- _Work to complete_
If a line of the data below holds the string "input", copy it.

Stored data entries

<<<<

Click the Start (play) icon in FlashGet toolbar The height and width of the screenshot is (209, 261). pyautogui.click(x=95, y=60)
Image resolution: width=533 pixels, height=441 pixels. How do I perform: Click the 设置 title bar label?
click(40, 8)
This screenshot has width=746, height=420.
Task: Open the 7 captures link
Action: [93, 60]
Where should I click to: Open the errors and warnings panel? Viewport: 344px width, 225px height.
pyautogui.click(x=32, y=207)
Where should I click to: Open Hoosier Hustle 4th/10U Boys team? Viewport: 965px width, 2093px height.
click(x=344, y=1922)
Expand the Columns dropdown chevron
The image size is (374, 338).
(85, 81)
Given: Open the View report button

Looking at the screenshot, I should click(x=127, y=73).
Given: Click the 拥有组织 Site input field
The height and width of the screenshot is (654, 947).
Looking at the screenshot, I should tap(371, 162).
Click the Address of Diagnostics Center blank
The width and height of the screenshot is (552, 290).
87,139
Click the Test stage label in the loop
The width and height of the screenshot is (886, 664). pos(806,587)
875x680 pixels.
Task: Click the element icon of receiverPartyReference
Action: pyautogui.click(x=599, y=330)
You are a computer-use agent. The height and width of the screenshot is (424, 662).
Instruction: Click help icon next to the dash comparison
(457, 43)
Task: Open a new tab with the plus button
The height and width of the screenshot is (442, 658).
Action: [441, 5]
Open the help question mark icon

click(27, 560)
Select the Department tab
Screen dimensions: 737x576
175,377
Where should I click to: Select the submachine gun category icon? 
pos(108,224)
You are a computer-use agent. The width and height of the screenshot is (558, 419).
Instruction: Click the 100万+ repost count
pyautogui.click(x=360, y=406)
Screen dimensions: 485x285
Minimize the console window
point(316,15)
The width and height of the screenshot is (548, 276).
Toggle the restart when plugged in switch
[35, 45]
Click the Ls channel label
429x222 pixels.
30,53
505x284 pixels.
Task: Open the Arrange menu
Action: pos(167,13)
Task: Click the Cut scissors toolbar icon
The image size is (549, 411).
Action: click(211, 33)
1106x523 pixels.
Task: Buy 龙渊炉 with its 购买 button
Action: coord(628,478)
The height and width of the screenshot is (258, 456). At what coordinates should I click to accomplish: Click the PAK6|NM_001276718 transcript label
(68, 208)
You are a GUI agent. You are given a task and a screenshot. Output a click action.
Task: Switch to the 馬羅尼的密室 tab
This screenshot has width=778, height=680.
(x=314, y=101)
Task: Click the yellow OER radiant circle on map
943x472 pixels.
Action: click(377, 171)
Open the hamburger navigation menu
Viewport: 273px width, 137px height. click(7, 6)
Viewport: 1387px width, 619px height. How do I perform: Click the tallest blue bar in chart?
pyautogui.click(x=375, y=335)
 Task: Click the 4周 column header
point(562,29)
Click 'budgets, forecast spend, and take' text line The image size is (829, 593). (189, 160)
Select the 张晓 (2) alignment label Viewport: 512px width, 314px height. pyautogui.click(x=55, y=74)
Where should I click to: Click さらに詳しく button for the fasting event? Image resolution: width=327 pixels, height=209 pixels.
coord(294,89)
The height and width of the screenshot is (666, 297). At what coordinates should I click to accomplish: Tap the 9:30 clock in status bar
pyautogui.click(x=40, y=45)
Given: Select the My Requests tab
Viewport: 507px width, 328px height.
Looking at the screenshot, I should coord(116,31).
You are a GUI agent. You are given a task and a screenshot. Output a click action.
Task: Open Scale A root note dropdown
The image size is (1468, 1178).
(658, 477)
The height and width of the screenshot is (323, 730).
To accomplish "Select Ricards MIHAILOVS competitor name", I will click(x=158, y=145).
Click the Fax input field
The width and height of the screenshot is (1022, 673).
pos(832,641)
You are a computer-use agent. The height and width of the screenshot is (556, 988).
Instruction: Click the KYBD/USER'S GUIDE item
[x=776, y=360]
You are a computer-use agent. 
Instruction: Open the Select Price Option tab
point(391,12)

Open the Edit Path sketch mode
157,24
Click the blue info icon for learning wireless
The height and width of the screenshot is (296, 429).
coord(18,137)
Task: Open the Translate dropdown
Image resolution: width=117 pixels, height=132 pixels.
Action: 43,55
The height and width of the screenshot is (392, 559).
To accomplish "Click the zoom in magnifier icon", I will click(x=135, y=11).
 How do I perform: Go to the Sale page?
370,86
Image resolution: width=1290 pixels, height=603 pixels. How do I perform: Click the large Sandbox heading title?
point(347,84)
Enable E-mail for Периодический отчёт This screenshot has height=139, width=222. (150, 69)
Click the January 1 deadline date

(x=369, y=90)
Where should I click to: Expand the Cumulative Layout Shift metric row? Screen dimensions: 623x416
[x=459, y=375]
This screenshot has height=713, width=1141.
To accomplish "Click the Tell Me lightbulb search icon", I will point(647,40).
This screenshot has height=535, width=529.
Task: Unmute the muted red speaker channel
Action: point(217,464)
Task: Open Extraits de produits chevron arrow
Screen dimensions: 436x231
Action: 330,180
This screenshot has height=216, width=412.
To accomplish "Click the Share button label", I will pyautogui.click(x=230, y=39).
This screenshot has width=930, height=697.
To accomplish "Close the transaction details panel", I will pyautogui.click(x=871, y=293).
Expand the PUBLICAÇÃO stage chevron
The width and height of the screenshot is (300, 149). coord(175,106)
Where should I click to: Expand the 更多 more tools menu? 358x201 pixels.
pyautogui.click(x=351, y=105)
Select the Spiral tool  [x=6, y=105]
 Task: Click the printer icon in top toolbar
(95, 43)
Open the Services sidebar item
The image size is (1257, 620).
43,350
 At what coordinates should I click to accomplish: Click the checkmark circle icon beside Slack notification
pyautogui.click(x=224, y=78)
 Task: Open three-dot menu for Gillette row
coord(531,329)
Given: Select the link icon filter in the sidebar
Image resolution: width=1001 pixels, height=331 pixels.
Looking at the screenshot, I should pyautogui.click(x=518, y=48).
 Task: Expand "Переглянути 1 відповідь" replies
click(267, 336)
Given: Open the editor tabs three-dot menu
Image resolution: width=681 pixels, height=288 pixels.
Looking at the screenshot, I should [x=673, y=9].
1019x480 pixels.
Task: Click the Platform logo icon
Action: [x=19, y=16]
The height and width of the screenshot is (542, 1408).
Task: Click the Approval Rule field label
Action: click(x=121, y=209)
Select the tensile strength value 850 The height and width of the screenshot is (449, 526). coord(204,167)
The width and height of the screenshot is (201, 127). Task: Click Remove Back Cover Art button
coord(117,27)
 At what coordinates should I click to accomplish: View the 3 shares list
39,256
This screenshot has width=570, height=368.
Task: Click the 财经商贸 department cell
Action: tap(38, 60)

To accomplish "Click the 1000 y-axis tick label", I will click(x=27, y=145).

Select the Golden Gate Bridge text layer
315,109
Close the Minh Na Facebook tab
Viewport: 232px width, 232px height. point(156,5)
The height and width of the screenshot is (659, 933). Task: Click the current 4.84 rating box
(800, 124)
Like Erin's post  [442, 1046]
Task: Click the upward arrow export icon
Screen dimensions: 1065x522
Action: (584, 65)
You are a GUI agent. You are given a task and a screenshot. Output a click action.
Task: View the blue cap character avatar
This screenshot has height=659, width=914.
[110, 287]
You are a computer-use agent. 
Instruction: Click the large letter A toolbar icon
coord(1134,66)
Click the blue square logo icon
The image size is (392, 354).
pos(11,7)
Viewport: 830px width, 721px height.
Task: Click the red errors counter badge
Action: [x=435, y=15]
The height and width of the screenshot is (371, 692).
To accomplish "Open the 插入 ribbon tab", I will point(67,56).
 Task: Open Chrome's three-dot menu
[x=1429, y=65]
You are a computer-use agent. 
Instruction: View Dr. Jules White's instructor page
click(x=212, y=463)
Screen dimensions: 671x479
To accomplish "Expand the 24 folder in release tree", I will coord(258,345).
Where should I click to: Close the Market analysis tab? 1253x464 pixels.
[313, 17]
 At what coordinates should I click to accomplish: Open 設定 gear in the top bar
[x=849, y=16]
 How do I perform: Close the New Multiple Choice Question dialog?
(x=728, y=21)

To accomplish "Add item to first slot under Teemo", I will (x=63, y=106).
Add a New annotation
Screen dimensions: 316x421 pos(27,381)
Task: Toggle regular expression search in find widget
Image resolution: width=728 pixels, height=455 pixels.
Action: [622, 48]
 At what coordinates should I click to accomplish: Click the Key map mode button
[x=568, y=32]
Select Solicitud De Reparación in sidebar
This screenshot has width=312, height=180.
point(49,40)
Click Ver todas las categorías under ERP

>>>>

- _Output_
Given: Click the 拥有组织 Site input field
Click the Fax input field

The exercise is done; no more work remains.